PHP Sessions and Data Persistence

Using Session Tracking

Problem

You want to maintain information about a user as she moves through your site.

Solution

Use the sessions module. The session_start() function initializes a session, and accessing an element in the superglobal $_SESSION array tells PHP to keep track of the corresponding variable:

         session_start();

         if (! isset($_SESSION['visits'])) {

              $_SESSION['visits'] = 0;

         }

         $_SESSION['visits']++;

         print 'You have visited here '.$_SESSION['visits'].' times.';

Discussion

The sessions module keeps track of users by issuing them cookies with randomly generated session IDs.

By default, PHP stores session data in files in the /tmp directory on your server. Each session is stored in its own file. To change the directory in which the files are saved, set the session.save_path configuration directive to the new directory in php.ini or with ini_set(). You can also call session_save_path() with the new directory to change directories, but you need to do this before starting the session or accessing any session variables.

To start a session automatically on each request, set session.auto_start to 1 in php.ini. With session.auto_start, there’s no need to call session_start(), so if you have the ability to change your php.ini file, this is easiest.

With the session.use_trans_sid configuration directive turned on, if PHP detects that a user doesn’t accept the session ID cookie, it automatically adds the session ID to URLs and forms. For example, consider this code that prints a URL:

        print '<a href="train.php">Take the A Train</a>';

If sessions are enabled, but a user doesn’t accept cookies, what’s sent to the browser is something like:

        <a href="train.php?PHPSESSID=2eb89f3344520d11969a79aea6bd2fdd">↵

        Take the A Train</a>

In this example, the session name is PHPSESSID and the session ID name is 2eb89f3344520d11969a79aea6bd2fdd. PHP adds those to the URL so they are passed along to the next page. Forms are modified to include a hidden element that passes the session ID.

Due to a variety of security concerns relating to embedding session IDs in URLs, this behavior is disabled by default. To enable transparent session IDs in URLs, you need to turn on session.use_trans_sid in php.ini or through the use of ini_set('session.use_trans_sid', true) in your scripts before the session is started.

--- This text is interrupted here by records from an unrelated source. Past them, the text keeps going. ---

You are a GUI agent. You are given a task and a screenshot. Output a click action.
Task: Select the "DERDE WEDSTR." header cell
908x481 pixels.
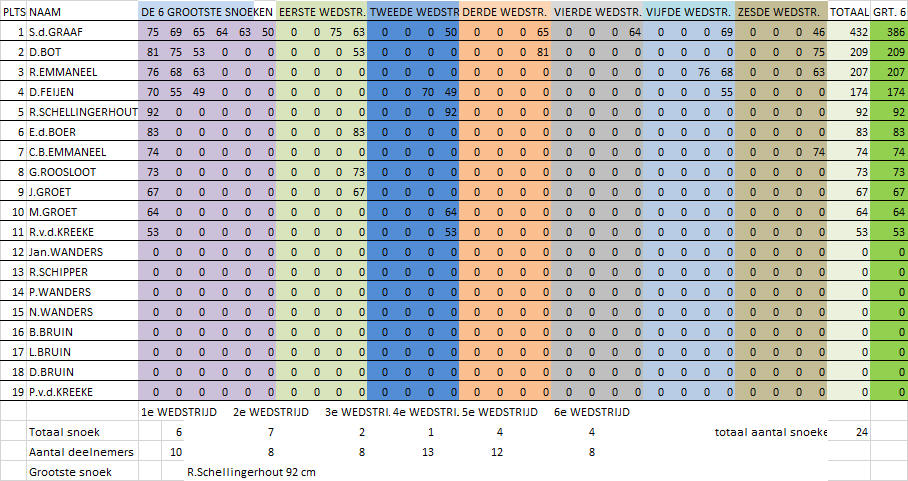point(506,12)
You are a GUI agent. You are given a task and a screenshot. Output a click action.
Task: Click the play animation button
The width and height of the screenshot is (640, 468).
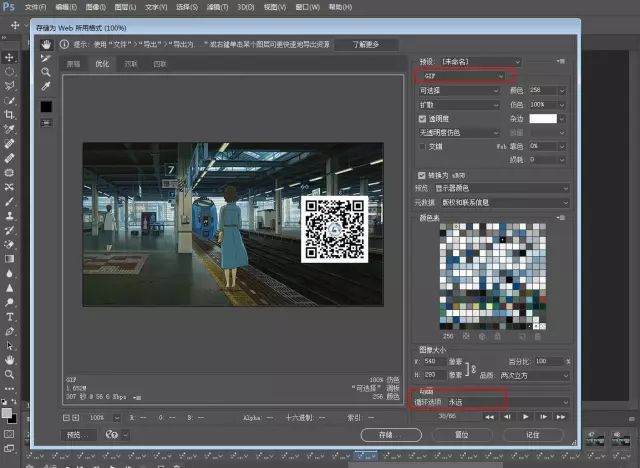pyautogui.click(x=526, y=416)
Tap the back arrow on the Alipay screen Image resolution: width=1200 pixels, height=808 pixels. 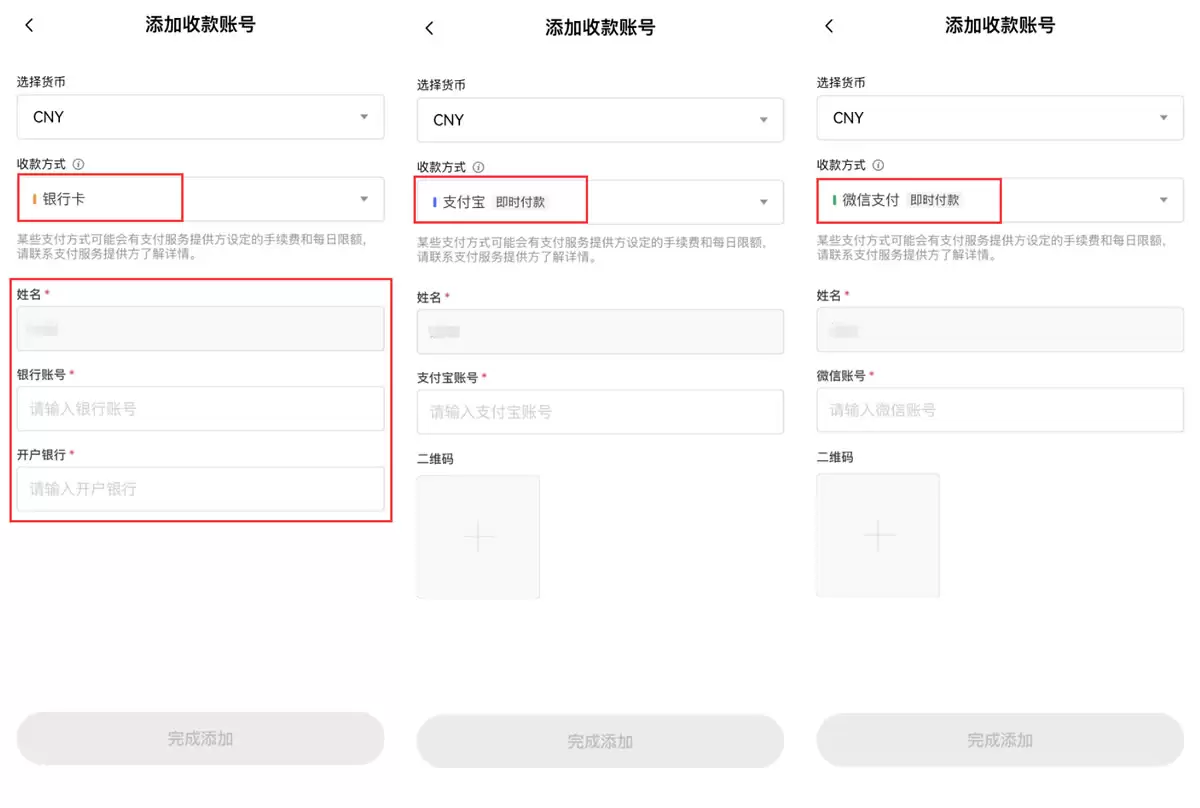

Although session.use_trans_sid is convenient, it can cause you some security-related headaches. Because URLs have session IDs in them, distribution of such a URL lets anybody who receives the URL act as the user to whom the session ID was given. A user who copies a URL from his web browser and pastes it into an email message sent to friends unwittingly allows all those friends (and anybody else to whom the message is forwarded) to visit your site and impersonate him.

What’s worse, when a user clicks a link on your site that takes him to another site, the user’s browser passes along the session ID–containing URL as the referring URL to the external site. Even if the folks who run that external site don’t maliciously mine these referrer URLs, referrer logs are often inadvertently exposed to search engines. Search for “PHPSESSID referer” on your favorite search engine, and you’ll probably find some referrer logs with PHP session IDs embedded in them.

Separately, redirects with the Location header aren’t automatically modified, so you have to add a session ID to them yourself using the SID constant:

        $redirect_url = 'http://www.example.com/airplane.php';

        if (defined('SID') && (!isset($_COOKIE[session_name()]))) {

             $redirect_url .= '?' . SID;

        }

        header("Location: $redirect_url");

The session_name() function returns the name of the cookie that stores the session ID, so this code appends the SID constant to $redirect_url if the constant is defined, and the session cookie isn’t set.